The prestigious national prize honors "outstanding achievement in newspaper writing in the fight against racial and religious intolerance and discrimination."
Lyons, 31, received the award for a pair of Observer cover stories: "Bred into hatred," an investigation of the death of Craig Thomas, a 29-year-old black man who died in the custody of Corsicana police after being hog-tied and beaten unconscious by white officers there; and "The trashing of Ferris, Texas," which chronicled how a tiny, impoverished black community came to be dominated by a trash-disposal company and its giant dump. Lyons' story revealed that the FBI was investigating possible corruption in the successful campaign by Waste Management Inc. to win permission to expand the dump in Ferris.

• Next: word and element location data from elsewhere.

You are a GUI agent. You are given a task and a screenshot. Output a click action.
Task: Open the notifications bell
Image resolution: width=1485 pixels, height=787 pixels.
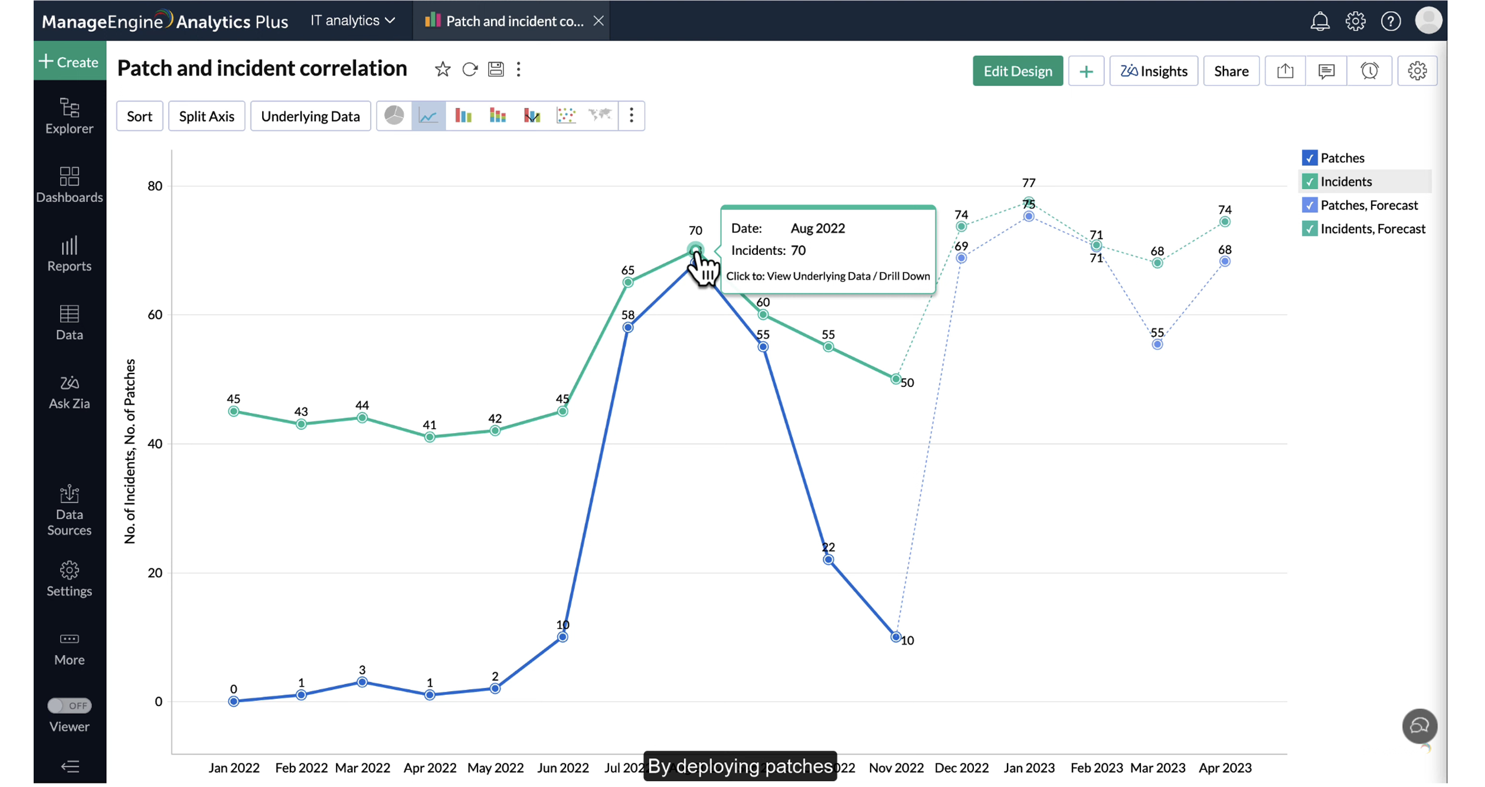[x=1320, y=22]
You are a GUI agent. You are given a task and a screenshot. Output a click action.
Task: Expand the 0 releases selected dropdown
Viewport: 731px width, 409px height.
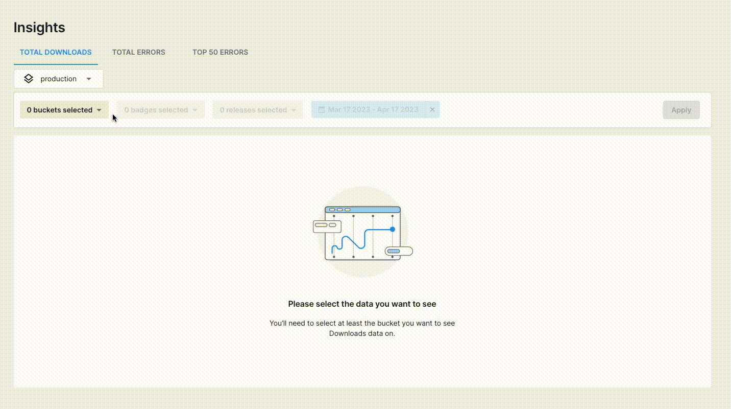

"In two epic stories, Julie Lyons showed that bigotry lives on in this country in ways that are both achingly familiar and haunting," Columbia journalism professor Craig Wolff, a member of the Tobenkin selection committee, said in a statement. "Elevated by vivid writing and detail, the stories paint a disturbing portrait of a time that seems well in the past, but is not."
Lyons received the prize Tuesday at a ceremony in New York.
The Tobenkin judges also gave a special citation to Margaret A. Jacobs of The Wall Street Journal.
The awards are given to work that reflects "the spirit of Mr. Tobenkin," a reporter for 25 years with The New York Herald Tribune.